Matosinhos, 27 de fevereiro
Espantou-se, ao entrar na sala, mas logo sentiu uma
certa desilusão: viu uma plateia com dezenas de filas onde restavam apenas
alguns lugares esquecidos ao fundo. Seguiu para lá e acomodou-se. Fixou por
momentos o palco que permanecia sem luz, adormecido. Dali conseguia ver.
Colocou o casaco sobre as pernas, a mochila junto aos pés e preparou-se para o
espetáculo.
Havia telemóveis que se elevavam para as efémeras selfies
ou que se recolhiam no regaço para os intermináveis jogos. Tudo o que ali
se passava era de imediato reduzido a frenéticos reels que se derramavam
nas redes pouco sociais. Todos presentes, todos ausentes.
Repentinamente, uma onda de imparáveis palmas, ou de
gritos guturais, cavernosos, que mais pareciam apoiar a entrada de jogadores em
campo. A plateia havia-se tornado num palco desgovernado onde cada ator se
tornara protagonista. Não havia espaço para papéis secundários, muito menos
para figurantes.
Avisos... que não podiam fotografar ou videogravar,
que não podiam falar. Claro que podiam rir! Expressar as suas reações. Mas
havendo sempre o cuidado de não perturbar o trabalho dos atores.
Blackout.
Gritaria estridente. As lanternas dos telemóveis
dançavam como pirilampos desgovernados. Ouviram-se
as tradicionais pancadas e logo uma
crescente pateada se sobrepôs. Ficou quieto, incomodado.
Esperou.
Paulatinamente, a luz foi crescendo no palco que se
abriu para acolher a farsa que o Mestre Gil esculpira e que o tempo ainda não
conseguiu desmoronar. Palavras reencarnadas, tecidas em cada gesto, em cada
movimento. Palavras plenas de luz e cor!
E as seculares palavras, carregadas de tempo, talvez
cansadas dos tempos, invadiam a plateia, desnudando as fraquezas escondidas. O riso era ali uma espécie
de anestesia que escondia a dor que certamente viria algum tempo depois,
apanhando um a um. Afinal, passados quinhentos e um anos, o riso ainda nos
castiga, rimos das fragilidades, que primeiro sempre vemos nos outros!

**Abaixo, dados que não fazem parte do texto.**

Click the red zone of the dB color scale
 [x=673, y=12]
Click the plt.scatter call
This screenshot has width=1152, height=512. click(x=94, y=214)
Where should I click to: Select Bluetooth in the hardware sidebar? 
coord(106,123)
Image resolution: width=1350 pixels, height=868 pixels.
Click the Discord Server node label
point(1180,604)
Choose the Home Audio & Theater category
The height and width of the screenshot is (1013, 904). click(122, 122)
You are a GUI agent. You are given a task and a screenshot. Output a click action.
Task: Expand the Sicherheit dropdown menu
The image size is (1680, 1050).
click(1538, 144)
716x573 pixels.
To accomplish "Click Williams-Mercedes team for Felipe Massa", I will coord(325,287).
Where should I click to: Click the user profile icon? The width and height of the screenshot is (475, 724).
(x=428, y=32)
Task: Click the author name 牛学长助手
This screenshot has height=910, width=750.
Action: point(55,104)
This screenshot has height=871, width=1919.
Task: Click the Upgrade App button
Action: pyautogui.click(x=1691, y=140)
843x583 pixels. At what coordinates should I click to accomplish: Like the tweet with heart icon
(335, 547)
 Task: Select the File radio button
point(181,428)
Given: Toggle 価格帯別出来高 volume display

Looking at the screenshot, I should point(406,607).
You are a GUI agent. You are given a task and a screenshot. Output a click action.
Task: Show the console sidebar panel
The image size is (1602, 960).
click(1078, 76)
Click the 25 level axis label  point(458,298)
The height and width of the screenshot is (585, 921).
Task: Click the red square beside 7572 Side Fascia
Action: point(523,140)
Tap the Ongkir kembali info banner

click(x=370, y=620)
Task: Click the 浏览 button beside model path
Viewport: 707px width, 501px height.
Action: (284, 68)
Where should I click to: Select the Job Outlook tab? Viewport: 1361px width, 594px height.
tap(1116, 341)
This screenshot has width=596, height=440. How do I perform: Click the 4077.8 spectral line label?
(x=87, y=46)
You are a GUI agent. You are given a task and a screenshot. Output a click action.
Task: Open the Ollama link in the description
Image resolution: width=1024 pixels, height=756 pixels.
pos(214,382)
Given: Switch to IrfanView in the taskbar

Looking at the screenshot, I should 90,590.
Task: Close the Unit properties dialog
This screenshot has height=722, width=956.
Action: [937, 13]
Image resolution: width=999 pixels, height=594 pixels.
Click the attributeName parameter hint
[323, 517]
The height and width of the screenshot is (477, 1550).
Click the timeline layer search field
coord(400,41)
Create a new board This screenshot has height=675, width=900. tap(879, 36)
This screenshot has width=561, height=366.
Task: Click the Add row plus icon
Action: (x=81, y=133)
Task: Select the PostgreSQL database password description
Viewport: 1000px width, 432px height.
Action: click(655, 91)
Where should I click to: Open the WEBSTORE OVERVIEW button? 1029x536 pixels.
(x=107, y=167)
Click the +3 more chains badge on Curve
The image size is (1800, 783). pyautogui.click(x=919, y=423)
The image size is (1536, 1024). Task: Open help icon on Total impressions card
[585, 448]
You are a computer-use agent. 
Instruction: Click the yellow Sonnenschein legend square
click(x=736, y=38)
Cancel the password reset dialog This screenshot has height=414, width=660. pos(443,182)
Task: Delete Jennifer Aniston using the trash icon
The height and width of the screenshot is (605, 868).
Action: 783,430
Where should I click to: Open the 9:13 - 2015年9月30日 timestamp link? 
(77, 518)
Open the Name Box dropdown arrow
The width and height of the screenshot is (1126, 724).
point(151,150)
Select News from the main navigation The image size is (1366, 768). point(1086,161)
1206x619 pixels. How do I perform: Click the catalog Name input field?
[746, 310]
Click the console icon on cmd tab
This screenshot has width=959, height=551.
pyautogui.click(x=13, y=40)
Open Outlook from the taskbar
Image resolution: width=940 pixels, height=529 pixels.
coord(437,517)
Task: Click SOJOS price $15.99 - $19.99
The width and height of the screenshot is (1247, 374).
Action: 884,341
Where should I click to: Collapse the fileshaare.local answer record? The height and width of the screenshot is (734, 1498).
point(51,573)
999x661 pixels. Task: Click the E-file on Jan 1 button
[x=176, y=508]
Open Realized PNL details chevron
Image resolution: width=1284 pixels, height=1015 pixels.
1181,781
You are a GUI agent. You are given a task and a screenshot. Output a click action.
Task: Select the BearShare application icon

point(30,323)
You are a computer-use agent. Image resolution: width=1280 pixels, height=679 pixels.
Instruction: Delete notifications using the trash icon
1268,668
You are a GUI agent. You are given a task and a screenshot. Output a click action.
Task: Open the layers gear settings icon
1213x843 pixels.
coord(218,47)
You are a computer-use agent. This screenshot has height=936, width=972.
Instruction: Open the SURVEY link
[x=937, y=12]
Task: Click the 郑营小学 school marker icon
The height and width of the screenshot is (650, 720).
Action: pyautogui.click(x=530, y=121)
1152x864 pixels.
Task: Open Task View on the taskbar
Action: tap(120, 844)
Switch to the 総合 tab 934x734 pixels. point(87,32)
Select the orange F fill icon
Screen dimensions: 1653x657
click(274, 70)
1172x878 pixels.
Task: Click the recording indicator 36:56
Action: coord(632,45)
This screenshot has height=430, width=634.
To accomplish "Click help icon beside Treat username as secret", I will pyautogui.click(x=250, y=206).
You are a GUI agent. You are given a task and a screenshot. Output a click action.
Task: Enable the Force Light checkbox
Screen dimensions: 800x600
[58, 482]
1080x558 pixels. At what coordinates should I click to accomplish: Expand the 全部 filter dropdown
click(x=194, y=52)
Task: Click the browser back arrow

Olhou à sua volta e ficou perturbado. Seriam eles também
panela sem asa, descontentes por permanecerem encerrados em casa dos
pais? E queriam eles buscar maneira D’algum outro aviamento? Ocorreu-lhe
que estariam presos por vontade e não sabia bem até quando. Que escolhas
tolhiam a sua liberdade, a sua identidade?
Que Pêro Marques, ingénuo e simplório, se acercava da parreira que assinalava a casa
de cada um? Que Brás da Mata os cercava com a melodiosa voz de sereia sedutora?
Em quem se tornou Leonor Vaz, senhora do aviamento? E as carochinhas, que cuidavam o seu perfil nas janelas ascendestes e descendentes, queriam elas um bom
marido, Rico, honrado e conhecido? E que hábito vestia a sedução? Que
ermitões serviam por aí o deus Cupido?
- Pois assi se
fazem as cousas.
- Gostou? – quis
saber o rapaz que não despregava os olhos da atriz que voltava ao palco para os
merecidos agradecimentos.
- Eu também gostei! Quando
li a peça, não pensei que fosse tão engraçada- reforçou depois de perceber o
aceno afirmativo.
Seguiram-se os piropos
assobiados.
Por fim, a saída, mais silenciosa do que a entrada, facto
que era um excelente indício.
As seculares
palavras continuavam o seu caminho na era do Senhor de MMXXIV.